Create a free Industrial Equipment News account to continue

Verla's ‘Sloppy & Dangerous’ Conditions Led to Death

NY Senator Charles Schumer called out Verla as a "repeat offender.”

On November 20, 2017, an explosion rocked the Verla International cosmetics plant in New Windsor, New York. The blast injured 125 workers, hospitalized eight firefighters, and killed 57-year-old William Huntington.

The explosion was started by a spark generated when an employee wiped the residue of a flammable chemical from atop a tank as the highly flammable chemical called hexamethyldisiloxane (HMDZ) was being drained out of a blue barrel.

The accident is the reason Verla made it onto the National Council of Occupational Safety and Health's annual Dirty Dozen list of the worst employers when it comes to putting workers and communities at risk.

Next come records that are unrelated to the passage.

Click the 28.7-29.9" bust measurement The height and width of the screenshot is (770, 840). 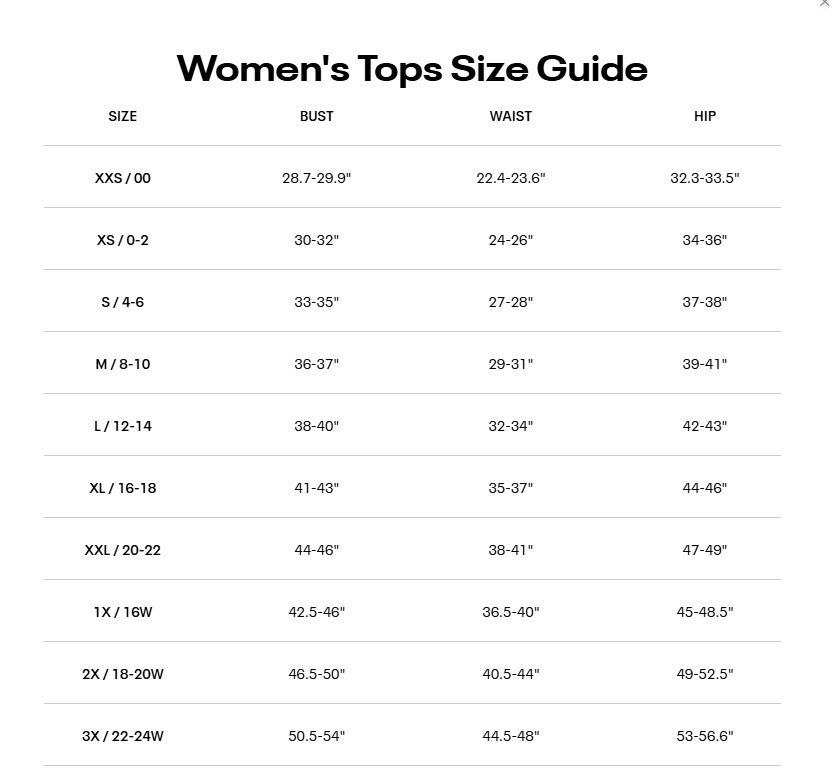tap(316, 178)

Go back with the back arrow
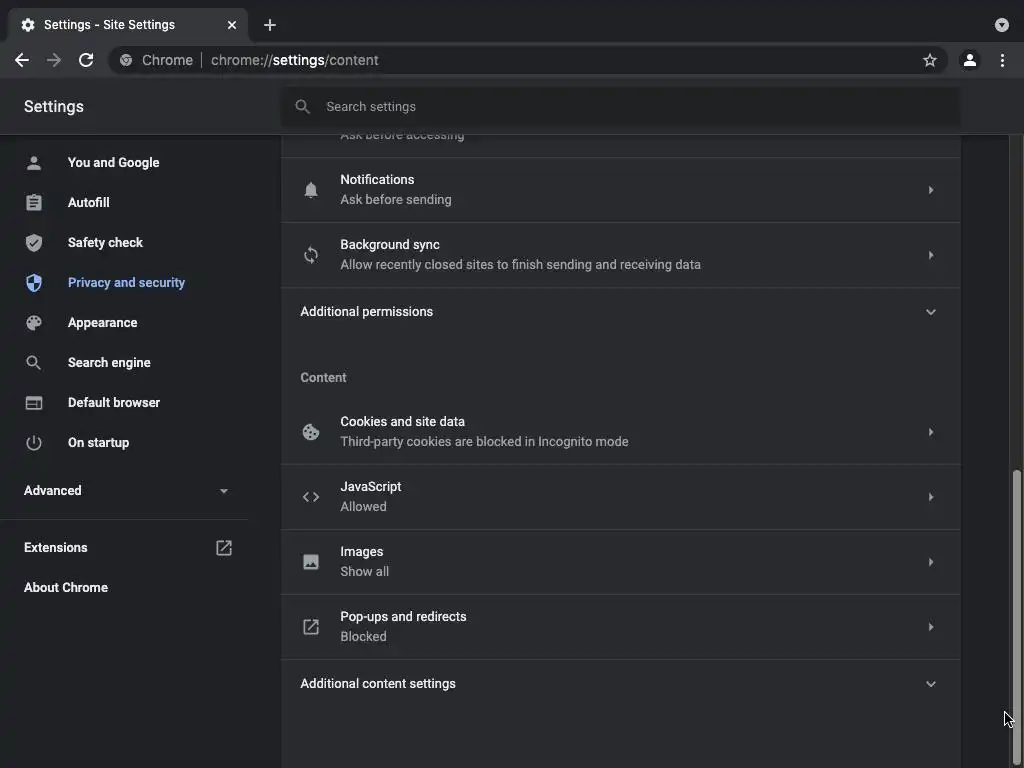(x=22, y=60)
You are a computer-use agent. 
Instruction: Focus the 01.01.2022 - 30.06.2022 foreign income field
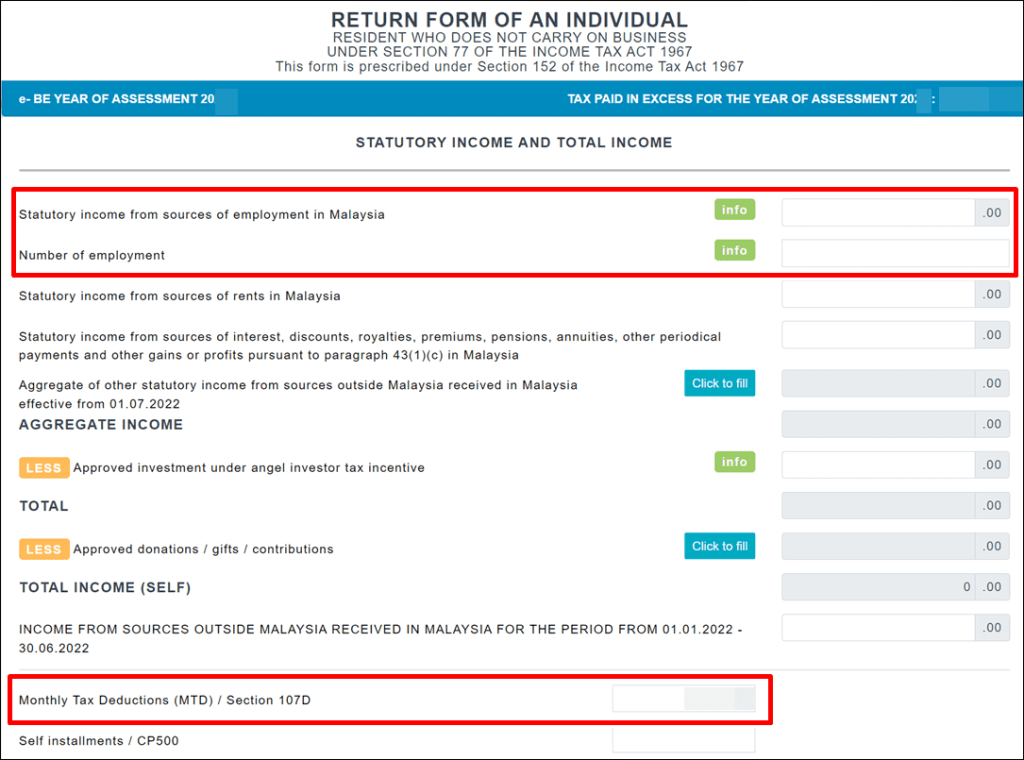click(x=878, y=628)
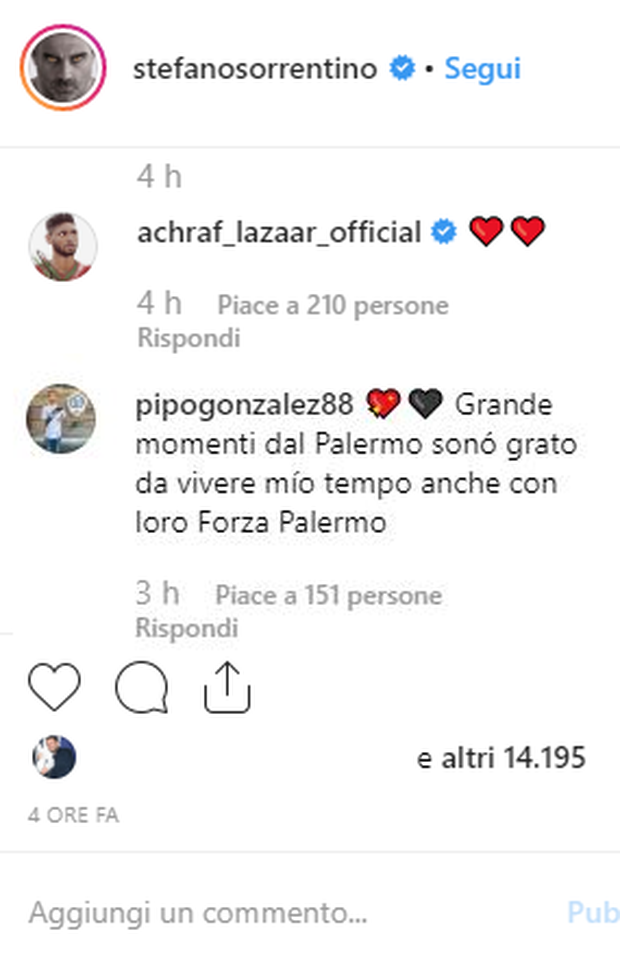Open the liker avatar beside likes count
Image resolution: width=620 pixels, height=973 pixels.
(54, 757)
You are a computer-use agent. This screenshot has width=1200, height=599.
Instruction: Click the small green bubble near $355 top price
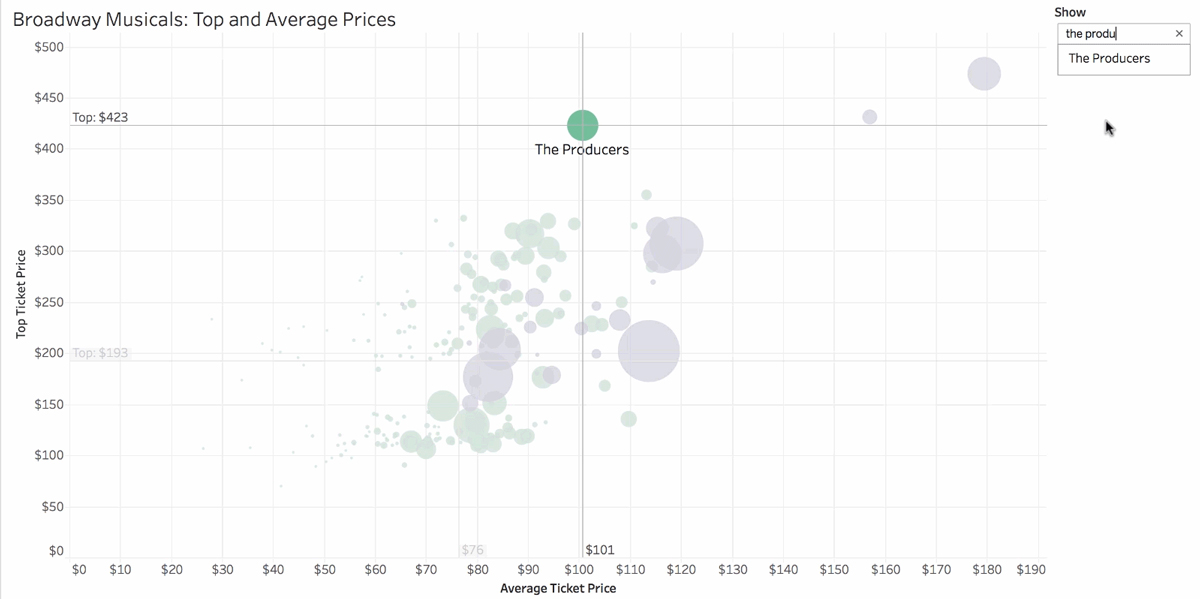click(x=646, y=195)
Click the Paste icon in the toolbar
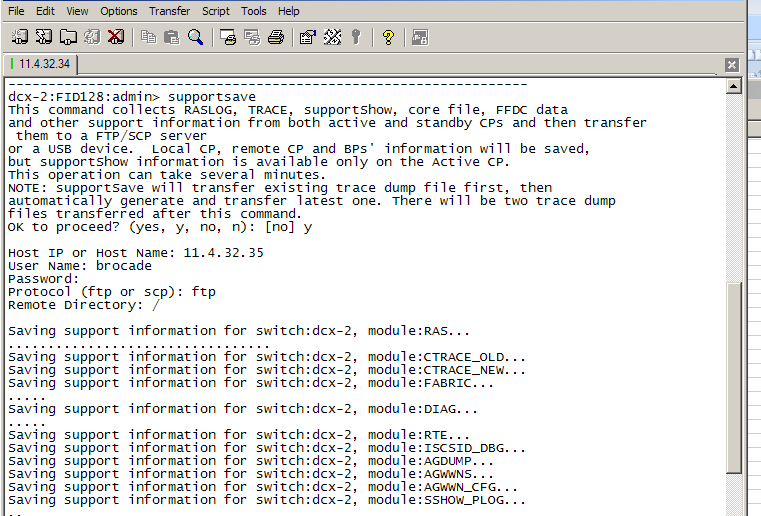Image resolution: width=761 pixels, height=516 pixels. coord(172,37)
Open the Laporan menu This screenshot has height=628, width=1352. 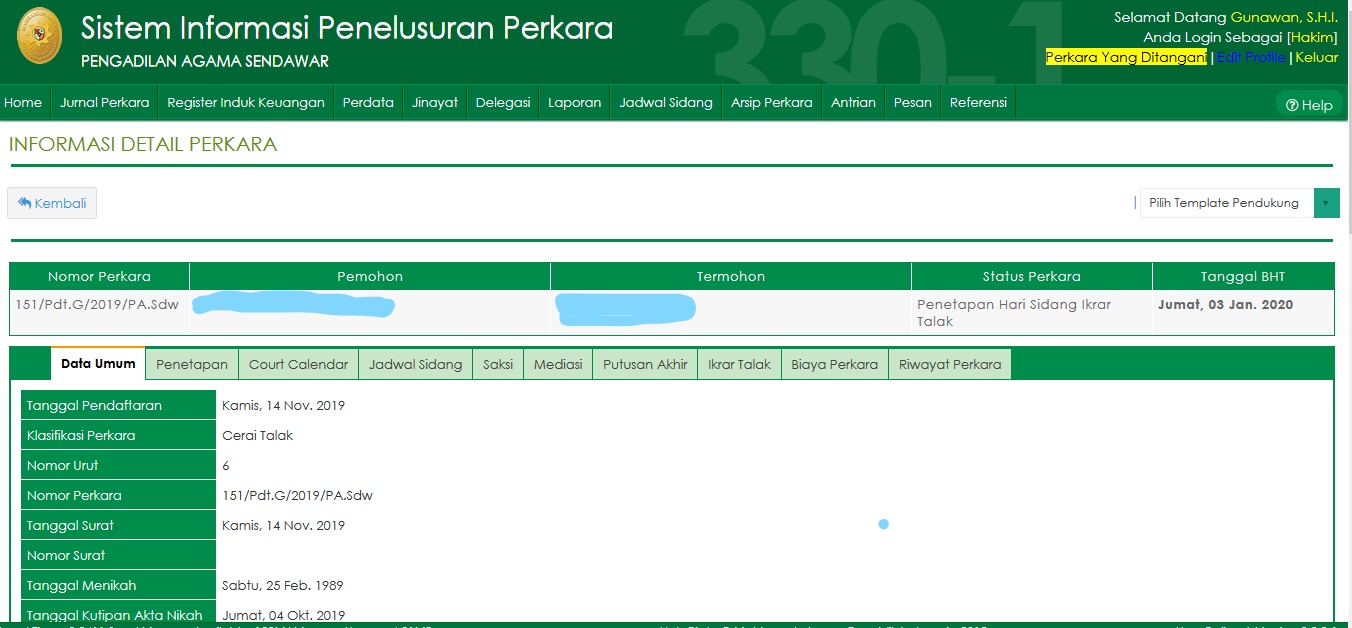[574, 102]
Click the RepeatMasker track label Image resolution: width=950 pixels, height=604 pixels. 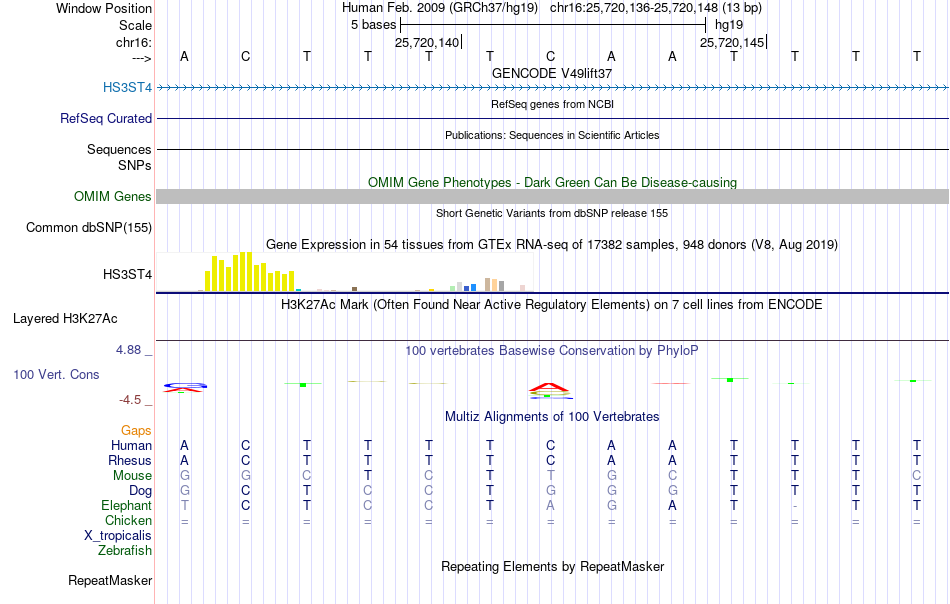coord(110,580)
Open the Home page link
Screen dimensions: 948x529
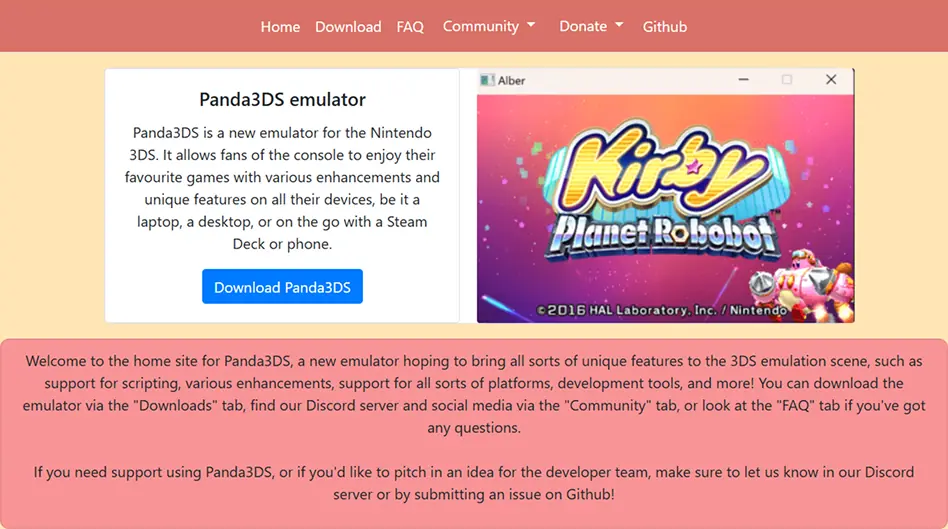(x=280, y=27)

Last week, OSHA hit the company with proposed fines totaling $281,220. OSHA says that Verla failed to protect its employees from dangerous chemicals and other hazards, which is clear from the video.

OSHA cited the company for 11 violations after its investigation found failures to prevent flammable vapors from igniting, proper disposal of flammable materials, and a lack of an emergency response plan.

According to Robert Garvery, OSHA'a Albany Area Office Director, the company was cited for similar violations in 2013.

Senator Charles Schumer called out Verla as a "repeat offender.”

“We know these violations were deemed ‘serious,’" Schumer said, "and we know that some of these sloppy and dangerous workplace conditions contributed to the spread of the fire.”